(Items from a dataset)
== Segment start ==

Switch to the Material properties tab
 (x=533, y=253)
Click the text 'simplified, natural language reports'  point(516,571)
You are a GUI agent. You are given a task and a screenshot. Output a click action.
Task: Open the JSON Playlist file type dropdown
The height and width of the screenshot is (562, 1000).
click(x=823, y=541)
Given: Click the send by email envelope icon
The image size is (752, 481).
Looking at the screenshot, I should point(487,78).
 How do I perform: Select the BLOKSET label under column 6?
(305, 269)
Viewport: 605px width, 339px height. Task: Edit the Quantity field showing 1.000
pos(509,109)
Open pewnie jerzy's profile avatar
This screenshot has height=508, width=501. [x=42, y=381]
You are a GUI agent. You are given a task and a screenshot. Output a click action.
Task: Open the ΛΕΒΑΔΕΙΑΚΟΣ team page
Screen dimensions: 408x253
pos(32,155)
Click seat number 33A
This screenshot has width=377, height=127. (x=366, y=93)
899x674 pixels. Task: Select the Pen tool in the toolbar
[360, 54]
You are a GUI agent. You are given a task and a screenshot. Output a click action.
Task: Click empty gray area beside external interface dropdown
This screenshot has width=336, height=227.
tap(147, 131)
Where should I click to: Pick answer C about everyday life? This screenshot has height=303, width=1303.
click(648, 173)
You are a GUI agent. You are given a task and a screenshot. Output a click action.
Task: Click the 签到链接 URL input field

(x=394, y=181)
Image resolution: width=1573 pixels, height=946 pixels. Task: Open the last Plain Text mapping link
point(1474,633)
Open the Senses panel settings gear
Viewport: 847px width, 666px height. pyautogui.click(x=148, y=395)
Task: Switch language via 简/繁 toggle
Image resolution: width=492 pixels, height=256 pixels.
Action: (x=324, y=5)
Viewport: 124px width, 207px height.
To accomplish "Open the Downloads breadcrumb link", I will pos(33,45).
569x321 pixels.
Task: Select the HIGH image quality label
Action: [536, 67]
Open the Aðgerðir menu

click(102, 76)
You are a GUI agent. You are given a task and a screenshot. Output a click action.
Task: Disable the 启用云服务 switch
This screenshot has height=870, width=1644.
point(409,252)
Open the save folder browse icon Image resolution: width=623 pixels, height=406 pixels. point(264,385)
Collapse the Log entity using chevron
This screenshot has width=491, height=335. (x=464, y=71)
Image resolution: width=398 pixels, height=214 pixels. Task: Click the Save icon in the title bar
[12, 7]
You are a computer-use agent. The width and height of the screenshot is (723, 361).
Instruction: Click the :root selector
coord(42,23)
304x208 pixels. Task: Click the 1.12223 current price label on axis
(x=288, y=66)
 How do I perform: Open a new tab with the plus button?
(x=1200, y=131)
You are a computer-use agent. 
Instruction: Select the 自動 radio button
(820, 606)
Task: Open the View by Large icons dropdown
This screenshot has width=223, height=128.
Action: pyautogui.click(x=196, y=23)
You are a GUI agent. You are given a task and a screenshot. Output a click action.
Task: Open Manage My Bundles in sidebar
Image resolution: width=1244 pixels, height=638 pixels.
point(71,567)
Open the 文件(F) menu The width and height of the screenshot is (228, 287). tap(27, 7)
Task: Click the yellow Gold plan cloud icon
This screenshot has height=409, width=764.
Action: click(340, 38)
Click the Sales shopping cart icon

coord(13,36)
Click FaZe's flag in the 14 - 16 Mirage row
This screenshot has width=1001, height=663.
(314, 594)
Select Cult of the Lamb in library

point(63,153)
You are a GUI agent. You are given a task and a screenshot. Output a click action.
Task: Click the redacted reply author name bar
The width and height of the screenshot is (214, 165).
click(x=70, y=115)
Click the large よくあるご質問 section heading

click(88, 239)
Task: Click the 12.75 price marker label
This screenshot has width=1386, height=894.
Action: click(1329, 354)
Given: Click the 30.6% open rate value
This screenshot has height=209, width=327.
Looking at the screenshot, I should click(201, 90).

== Segment end ==

Restate the records above verbatim up to and including the line containing "Task: Open the JSON".

Switch to the Material properties tab
 (x=533, y=253)
Click the text 'simplified, natural language reports'  point(516,571)
You are a GUI agent. You are given a task and a screenshot. Output a click action.
Task: Open the JSON Playlist file type dropdown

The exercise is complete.